PRIMEIRO CONCÍLIO ECUMÊNICO DE NICÉIA
Os Cânons dos 318 Bispos reunidos em Nicéia da Bítinia (325 dC)

Se aqueles denominados Cátaros voltarem, que eles primeiro façam uma profissão de que estão dispostos a entrar em comunhão com aqueles que se casaram uma segunda vez, e a dar perdão aos que apostataram. E nessas condições, aquele que estava ordenado continuará no mesmo ministério, assim como o bispo continuará bispo. Àquele que foi bispo entre os Cátaros permita-se que, no entanto, seja um corepíscopo ou goze a honra de um presbítero ou bispo. Não deverá haver dois bispos numa única igreja.

CÂNON VIII - O grande Sínodo decreta, com relação àqueles que se denominam Cátaros, que se voltarem à Igreja Católica e Apostólica, aqueles que foram ordenados continuarão na posição que tinham no Clero. Mas é necessário, antes de tudo, que professem por escrito que observarão e seguirão os dogmas da Igreja Católica e Apostólica; particularmente que eles entrem em comunhão com as pessoas que se casaram pela segunda vez, e com aqueles que, tendo apostatado na perseguição, tenham passado por um período imposto (de penitência) e um tempo fixado (de renovação), de maneira que em todas as coisas eles sigam os dogmas da Igreja Católica. Em qualquer lugar, nas aldeias ou nas cidades, todos os ordenados dentre eles, podem permanecer no clero, no mesmo grau em que estavam.
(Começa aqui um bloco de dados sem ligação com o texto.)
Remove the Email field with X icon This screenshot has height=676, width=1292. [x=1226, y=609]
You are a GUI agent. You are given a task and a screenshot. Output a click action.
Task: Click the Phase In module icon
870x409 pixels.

Mas se dentre os que voltarem, houver bispos ou presbíteros da Igreja Católica, é claro que o bispo deve ter a dignidade de bispo; mas se alguém foi nomeado bispo por esses chamados Cátaros, terá o grau de presbítero, a menos que pareça apropriado ao bispo admiti-lo para participar da honra do título. Ou, se assim não for satisfatório, então o bispo arranje para ele um lugar de corepíscopo, ou presbítero, de modo que fique evidente que ele pertence ao Clero, e que não haja dois bispos na cidade.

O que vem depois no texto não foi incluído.